After the entry of a Judgment of Divorce, there is often a reduction of hostility between the parties due to the resolution of the matrimonial issues. In this case, the financial accounts are distributed, the debt is allocated, and the support is calculated. Similarly, the custodial arrangements are solidified, and parenting time is scheduled. While the financial aspects of the divorce are resolved in a more finite manner, the child custody issues represent an ongoing struggle for many litigants as it compels the parties to interact regarding the welfare of their children on a regular basis. Thus, while a childless couple can happily go their separate ways, parties with children together cannot, and must learn to effectively co-parent.

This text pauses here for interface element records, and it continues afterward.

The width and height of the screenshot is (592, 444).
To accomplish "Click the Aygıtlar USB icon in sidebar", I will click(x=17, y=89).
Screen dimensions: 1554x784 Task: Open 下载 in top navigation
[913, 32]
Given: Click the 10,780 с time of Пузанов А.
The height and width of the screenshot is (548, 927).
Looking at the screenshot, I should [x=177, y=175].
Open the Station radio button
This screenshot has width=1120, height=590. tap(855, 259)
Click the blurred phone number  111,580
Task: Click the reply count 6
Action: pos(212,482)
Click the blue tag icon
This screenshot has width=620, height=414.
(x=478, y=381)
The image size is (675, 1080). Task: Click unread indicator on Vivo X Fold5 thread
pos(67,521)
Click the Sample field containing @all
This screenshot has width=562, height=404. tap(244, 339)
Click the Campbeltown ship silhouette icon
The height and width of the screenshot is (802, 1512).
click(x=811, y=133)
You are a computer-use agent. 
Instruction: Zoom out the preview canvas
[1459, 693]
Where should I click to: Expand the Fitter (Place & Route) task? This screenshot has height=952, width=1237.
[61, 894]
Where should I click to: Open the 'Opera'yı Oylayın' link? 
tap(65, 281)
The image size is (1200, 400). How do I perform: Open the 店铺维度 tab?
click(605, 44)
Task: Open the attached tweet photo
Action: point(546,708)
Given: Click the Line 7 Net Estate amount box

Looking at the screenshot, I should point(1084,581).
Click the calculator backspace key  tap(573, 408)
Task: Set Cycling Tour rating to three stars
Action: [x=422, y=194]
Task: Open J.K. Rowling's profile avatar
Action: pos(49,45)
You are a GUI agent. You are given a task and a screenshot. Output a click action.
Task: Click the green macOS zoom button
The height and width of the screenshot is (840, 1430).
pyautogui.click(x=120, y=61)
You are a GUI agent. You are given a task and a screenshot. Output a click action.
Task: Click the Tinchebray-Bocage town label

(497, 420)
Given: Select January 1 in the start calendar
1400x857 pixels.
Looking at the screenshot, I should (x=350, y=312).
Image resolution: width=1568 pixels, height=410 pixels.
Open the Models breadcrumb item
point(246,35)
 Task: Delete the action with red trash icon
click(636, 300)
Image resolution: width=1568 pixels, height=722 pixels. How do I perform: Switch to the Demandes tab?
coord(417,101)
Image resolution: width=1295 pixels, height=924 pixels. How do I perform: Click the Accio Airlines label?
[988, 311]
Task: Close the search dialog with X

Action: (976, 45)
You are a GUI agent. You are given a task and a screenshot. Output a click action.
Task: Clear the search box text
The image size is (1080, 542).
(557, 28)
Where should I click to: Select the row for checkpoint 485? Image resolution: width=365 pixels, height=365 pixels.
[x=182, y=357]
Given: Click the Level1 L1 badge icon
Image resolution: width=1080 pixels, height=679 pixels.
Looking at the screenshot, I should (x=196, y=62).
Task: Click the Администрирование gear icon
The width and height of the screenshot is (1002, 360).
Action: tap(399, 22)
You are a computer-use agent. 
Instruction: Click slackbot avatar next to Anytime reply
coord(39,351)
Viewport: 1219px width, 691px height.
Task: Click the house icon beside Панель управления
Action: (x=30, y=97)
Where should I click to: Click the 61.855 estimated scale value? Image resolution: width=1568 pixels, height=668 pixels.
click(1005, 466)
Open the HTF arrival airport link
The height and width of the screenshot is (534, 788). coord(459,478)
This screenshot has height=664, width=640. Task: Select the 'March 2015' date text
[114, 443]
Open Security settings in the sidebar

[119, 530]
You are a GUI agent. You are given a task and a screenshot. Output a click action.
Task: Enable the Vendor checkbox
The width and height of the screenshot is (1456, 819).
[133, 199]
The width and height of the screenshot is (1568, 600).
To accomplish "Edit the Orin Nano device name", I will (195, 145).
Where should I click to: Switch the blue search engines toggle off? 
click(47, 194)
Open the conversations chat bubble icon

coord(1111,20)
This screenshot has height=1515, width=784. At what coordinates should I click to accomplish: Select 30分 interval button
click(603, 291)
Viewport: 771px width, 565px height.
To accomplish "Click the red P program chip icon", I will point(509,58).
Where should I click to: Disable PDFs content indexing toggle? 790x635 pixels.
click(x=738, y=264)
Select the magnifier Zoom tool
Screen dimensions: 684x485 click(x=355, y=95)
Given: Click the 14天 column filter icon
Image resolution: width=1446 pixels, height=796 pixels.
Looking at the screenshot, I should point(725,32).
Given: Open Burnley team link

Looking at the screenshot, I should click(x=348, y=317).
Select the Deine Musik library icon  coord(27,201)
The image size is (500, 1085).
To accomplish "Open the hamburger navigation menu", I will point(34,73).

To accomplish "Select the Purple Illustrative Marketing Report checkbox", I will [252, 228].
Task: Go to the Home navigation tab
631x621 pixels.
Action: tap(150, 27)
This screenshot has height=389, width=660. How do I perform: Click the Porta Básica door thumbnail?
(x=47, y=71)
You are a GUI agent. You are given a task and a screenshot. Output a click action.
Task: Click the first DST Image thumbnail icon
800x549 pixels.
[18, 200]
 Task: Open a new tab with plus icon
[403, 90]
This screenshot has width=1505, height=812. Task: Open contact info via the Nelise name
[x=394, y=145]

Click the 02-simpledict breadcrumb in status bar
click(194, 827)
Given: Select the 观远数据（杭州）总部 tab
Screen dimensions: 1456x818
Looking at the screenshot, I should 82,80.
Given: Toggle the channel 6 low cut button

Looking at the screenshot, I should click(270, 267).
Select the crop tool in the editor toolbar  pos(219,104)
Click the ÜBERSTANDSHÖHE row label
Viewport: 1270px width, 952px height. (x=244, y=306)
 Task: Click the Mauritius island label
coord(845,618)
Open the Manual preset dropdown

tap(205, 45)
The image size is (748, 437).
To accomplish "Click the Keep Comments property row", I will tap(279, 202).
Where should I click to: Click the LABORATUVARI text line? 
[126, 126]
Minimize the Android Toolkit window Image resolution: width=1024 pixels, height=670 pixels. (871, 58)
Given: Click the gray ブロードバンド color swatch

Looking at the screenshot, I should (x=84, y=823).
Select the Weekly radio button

In its most simplistic sense, effective co-parenting occurs when both parties can jointly and expeditiously make decisions regarding their child(ren)’s welfare. The implications of the efficacy of the parties’ ability to do so are less obvious regarding minor child-related decisions versus those major decisions such as: education, medical and possibly religion, to name a few.
There are certain hallmarks in an effective co-parenting relationship, which needs to be a conscious and committed decision where the parties always prioritize the best interests of the children. Flexibility regarding co-parenting is critical, as is open and honest conversations, respect and tolerance for differing opinions, and contingencies for stalemates.
The importance of co-parenting cannot be overstated, as it can have both short and long term effects on the welfare of the child(ren) and even the parties themselves. Divorcing parties do not have to like each other, but......they DO need to love their child(ren) more than they dislike each other.